In a statement last week, PG&E vice president Michael Lewis stressed that the “hardening” of the company’s grid will make future power shutoffs “smaller and shorter.”
But for small businesses on the brink of bankruptcy because of the COVID-19 lockdown, outages this summer could mean the difference between making the rent or closing up for good.
Running Lincoln’s chamber of commerce through the pandemic has given Indrieri some hope that South Placer County will cope with wildfire season because of a renewed commitment from residents to shop local.
“The citizens have really rallied behind our businesses,” he said. “In Lincoln, the one place that said it was going to have to close now thinks it can stay open.”
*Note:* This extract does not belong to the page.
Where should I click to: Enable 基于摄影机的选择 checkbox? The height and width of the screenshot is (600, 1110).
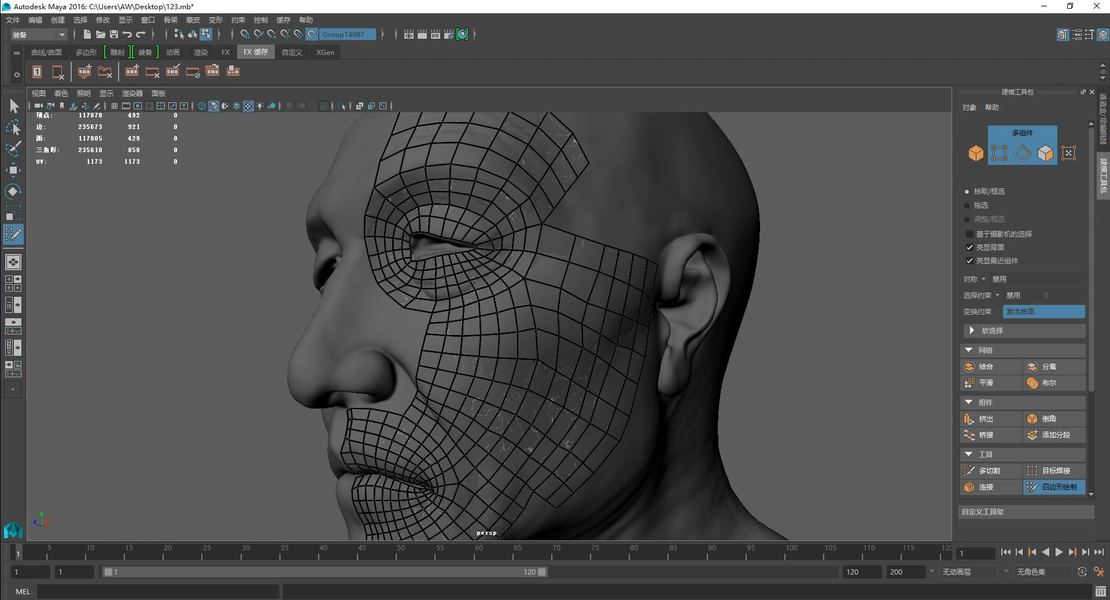click(969, 234)
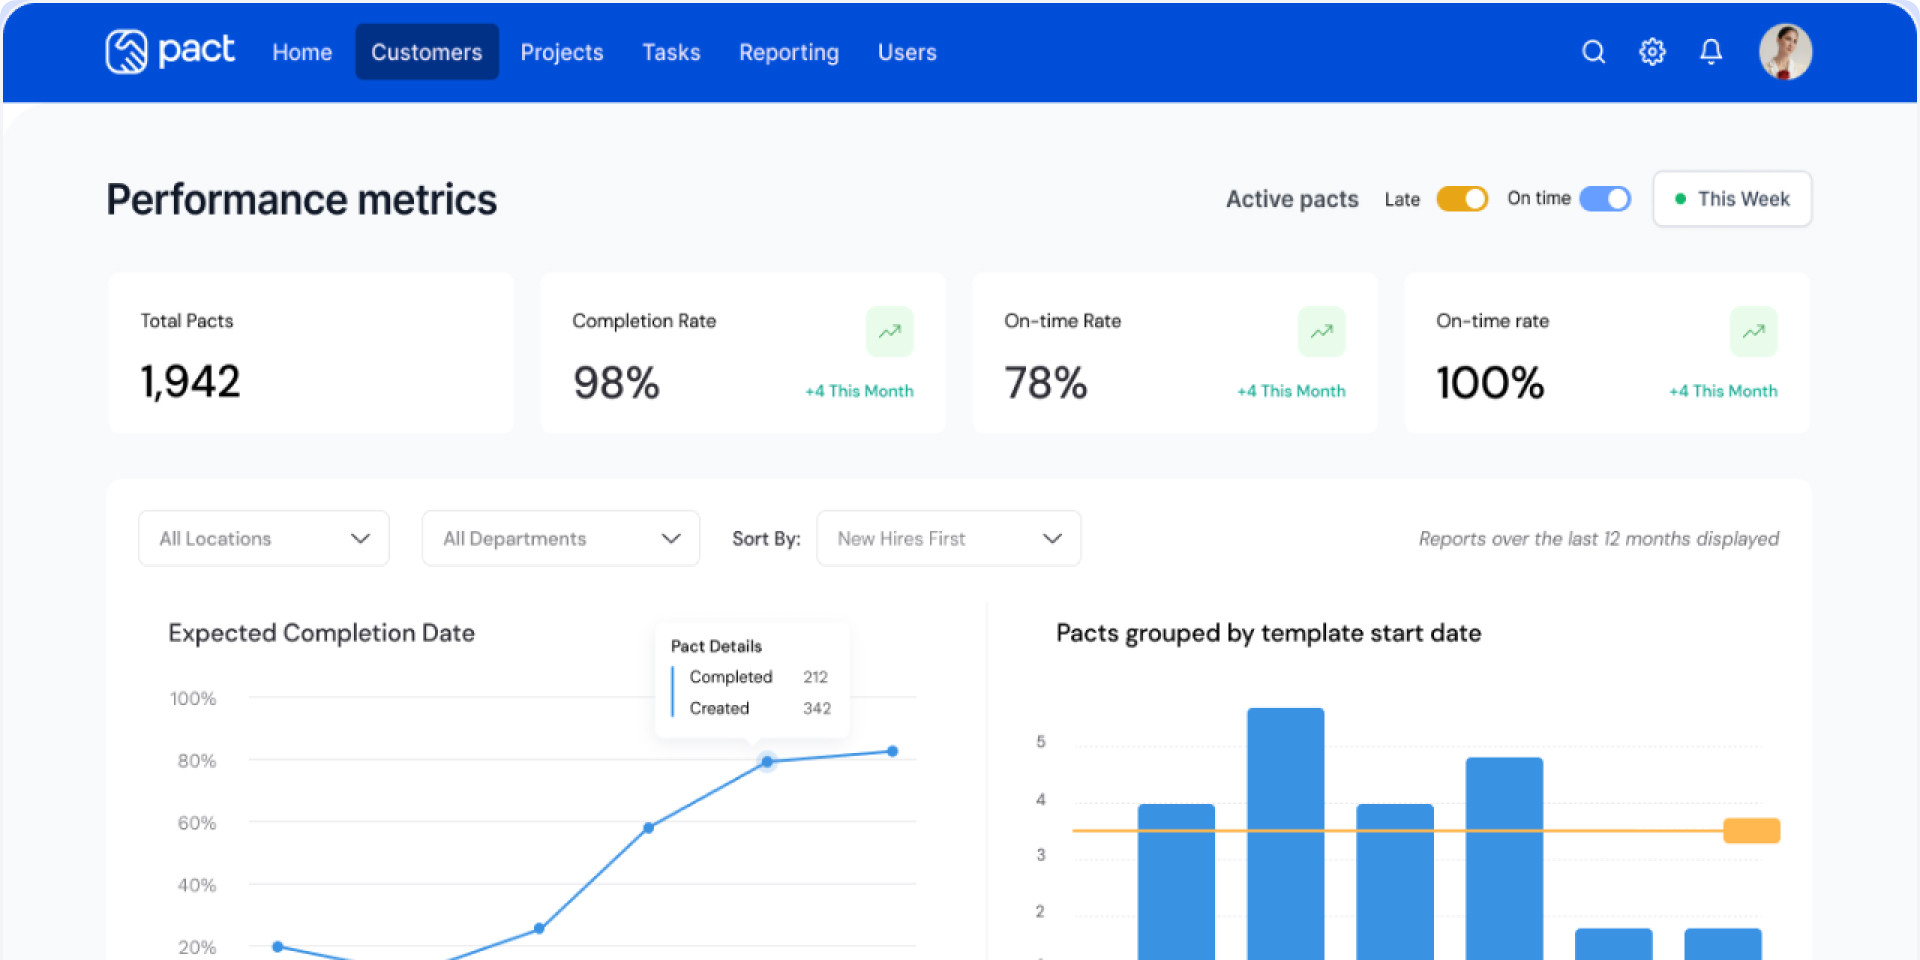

Brent-Bumb has noticed a similar sense of solidarity in El Dorado County, though she hopes it will last, since small businesses will be dealing with the financial fallout from the lockdown for a long time to come. She is also staying hopeful that PG&E’s recent work will be enough to prevent the year of the coronavirus from also being remembered as another summer of power shutoffs.
“We can condemn people for past sins,” she said, “but we can also be thankful for what they’re doing now.”